I would love a dog, but don't have one as I work all day.  I just don't think it's fair.

Sorry


----------



## Gingerbird (11 December 2007)

OH and I work all day but we have a puppy visitor (soon to become dog walker at then end of the week) that comes in at lunch time for an hour to break up the day. We've only had him a few weeks but its worked really well.

A friend has two highly strung rescue dogs, and although she works at home now for years her and her OH were both out all day at work and had no one to visit. Her doggies were fine and suffered no ill effects from being alone.


----------



## sloulou (11 December 2007)

I have found if I am home during the day - Loki sleeps at the times he is usually alone (which are around 2.5 - 3 hrs max) - so it is his routine and he is happy with it.

He gets v. tired at weekends when he gets less chance fo naps in between


----------



## Morrigan_Lady (11 December 2007)

I work full time and Buster stays at home all day, but he does have two cats to harass all day!


----------



## Starbucks (11 December 2007)

We've got 2 dogs and although we both work full time, OH works at home a lot so they are only left about once a week on their own.

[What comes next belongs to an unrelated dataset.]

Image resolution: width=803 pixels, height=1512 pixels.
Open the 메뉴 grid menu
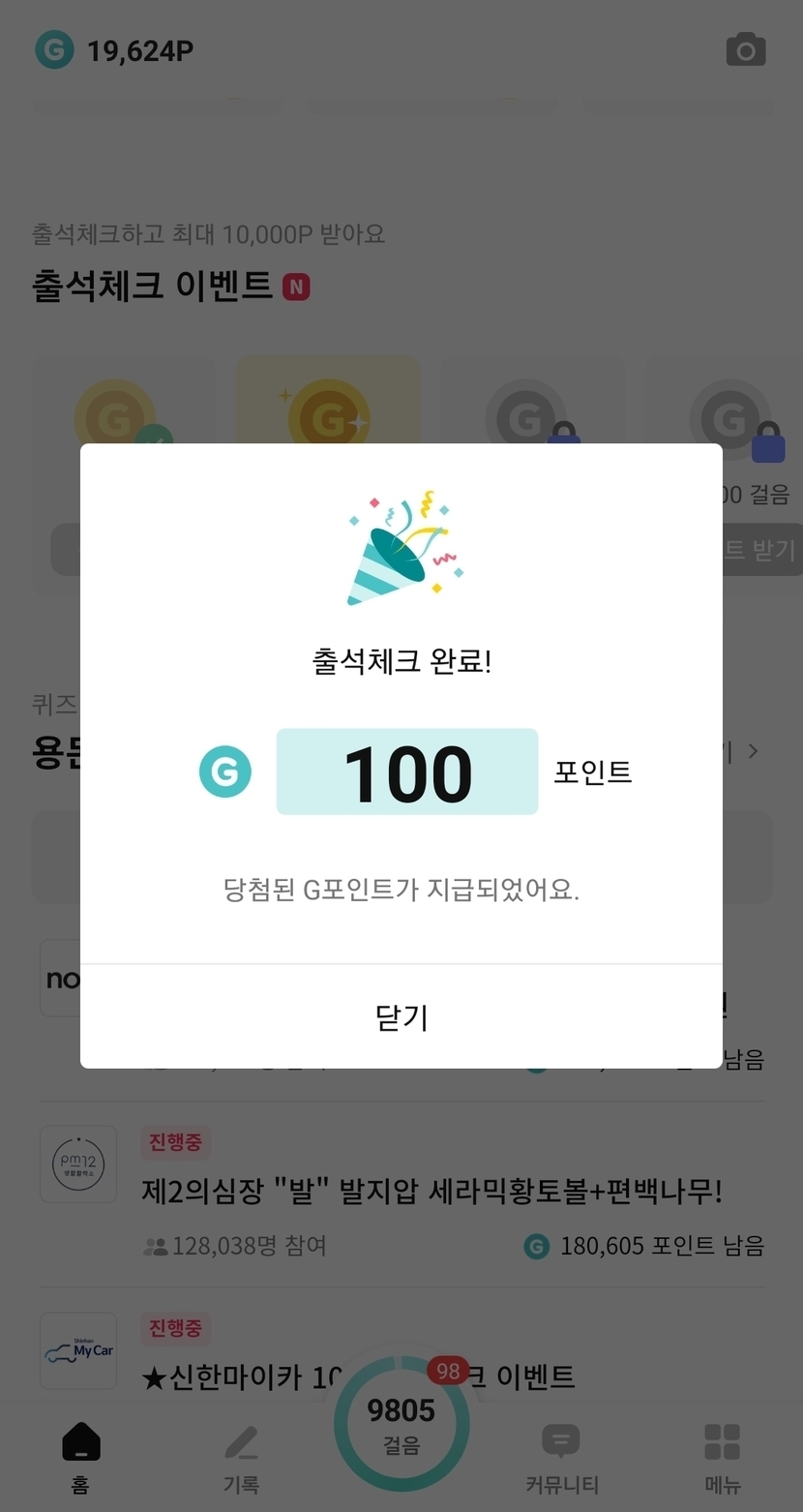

I think it could possibly work but I wouldn't recommend getting a puppy/young dog. Maybe go for an older rescue?


----------



## prose (11 December 2007)

[ QUOTE ]
I would love a dog, but don't have one as I work all day.  I just don't think it's fair.

Sorry  
	
	
		
		
	


	





[/ QUOTE ]

This is the reason my parents never let us have a dog as kids, even though they both adore dogs.

I have flexible work hours, which means Stella is never left for more than five hours, and even that isn't every day. On days when I'm extra busy, she has a walker or I put her in doggie daycare. 

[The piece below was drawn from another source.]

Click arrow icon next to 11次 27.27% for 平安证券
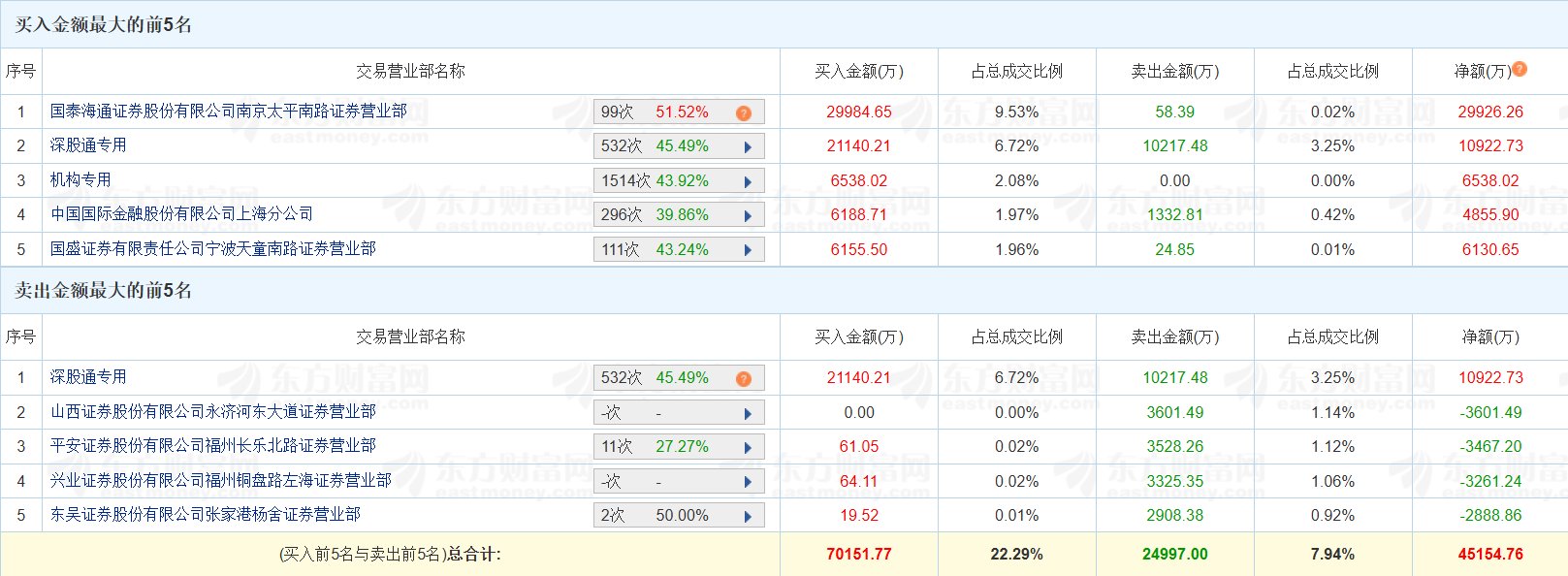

If these options are open to you, I think a dog would be fine.


----------



## frankie7 (11 December 2007)

Me and OH work full time, Chimo has a walk in the morning, and we are out the house by about 8:45, then home for lunch about 12:45 for about 45 minutes and she plays with the dog next door , then at about 3:30 / 4 the neighbour lets her out for a wee but most of the time at lunch and in the afternoon, she is asleep and has to be woken up!  

At the weekend she gets really tired as we are here all the time and she just wants to sleep! 

It can be done, you just need to make it work!


----------



## elsielouise (11 December 2007)

It is possible but depends on your hours and what you can commit to in terms of help. When we got ours last year we knew we'd need a walker and budgeted for it.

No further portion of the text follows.